Vincent Valenzuela, 32, died on Sunday after his family took him off life support a week after an altercation with the police left him in a coma. Authorities said officers responded to the scene after they received a call on July 2 for a suspicious man who was allegedly following a woman to her home. Police located the man and confronted him, but Valenzuela engaged in a physical confrontation with them, and according to the family, police allegedly used a Taser gun to control the situation. However, Valenzuela went into cardiac arrest.

"While they were trying to take him into custody he did go into medical distress,” Sgt. Daron Wyatt with the Anaheim Police Department said. “The officers immediately performed live-saving efforts, called for Anaheim Fire and Rescue who came. Paramedics also performed first-aid, transported him to the hospital." Police said they couldn't comment on whether Valenzuela was Tased or not.

Valenzuela was rushed to West Anaheim Medical Center where he was in a medically induced coma, but his family took him off life support Sunday. According to his aunt, Marie Cofinco, Valenzuela was pronounced “brain dead,” which is why his parents chose to take him off life support. His relatives met at the West Anaheim Medical Center to say their goodbyes, and later went to a nearby park “in search of peace.”

When he was a kid, Vincent Valenzuela was diagnosed with bipolar disorder and he was inconsistent with his medication. In his last days, he was living as a homeless man at Anaheim’s National Park. Since 2009, the man had had different encounters with the law on charges related to drugs, theft and violating his probation.

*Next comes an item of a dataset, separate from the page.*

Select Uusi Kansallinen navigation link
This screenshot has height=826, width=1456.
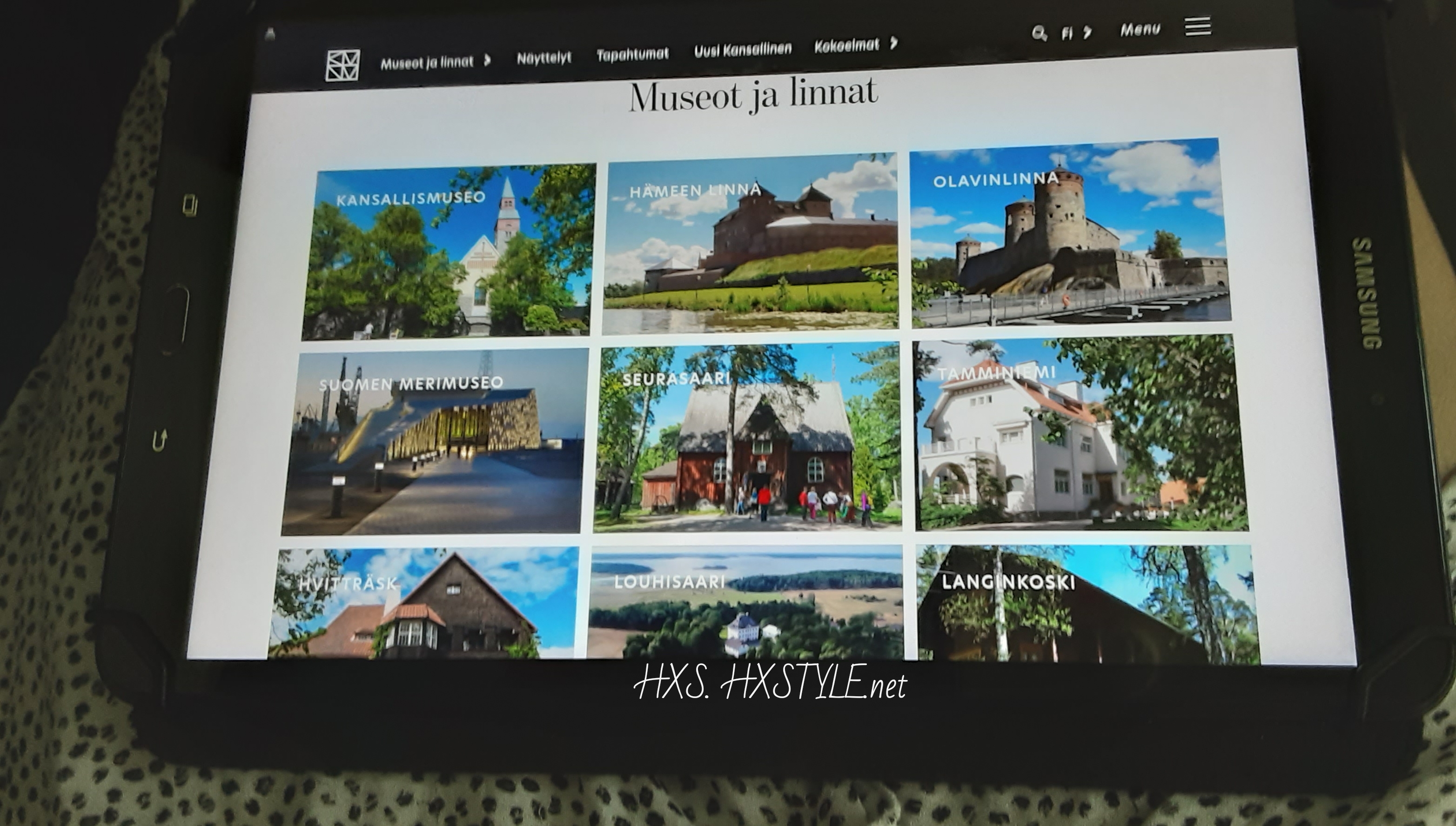pyautogui.click(x=742, y=50)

In March he spent a month behind bars for failing to appear at a summons in court.

According to Univision, Valenzuela’s family will now sue the city of Anaheim, the officers involved in the case and the company who makes Tasers. The lawyer hired to handle the case, Garo Mardirossian, insists that Valenzuela wasn’t following that woman, but rather on his way to his aunt’s house, who lived nearby. “There’s no evidence that he was following her. He was walking from National park to his aunt’s house, which is 20 minutes away from where everything took place,” Mardirossian said.

“The woman thought she was being followed and she did the right thing. She called the police. But we’re questioning police’s reaction and the way they handled a case where there wasn’t a felony.” Valenzuela leaves behind two kids, a boy and a girl, nine and five respectively.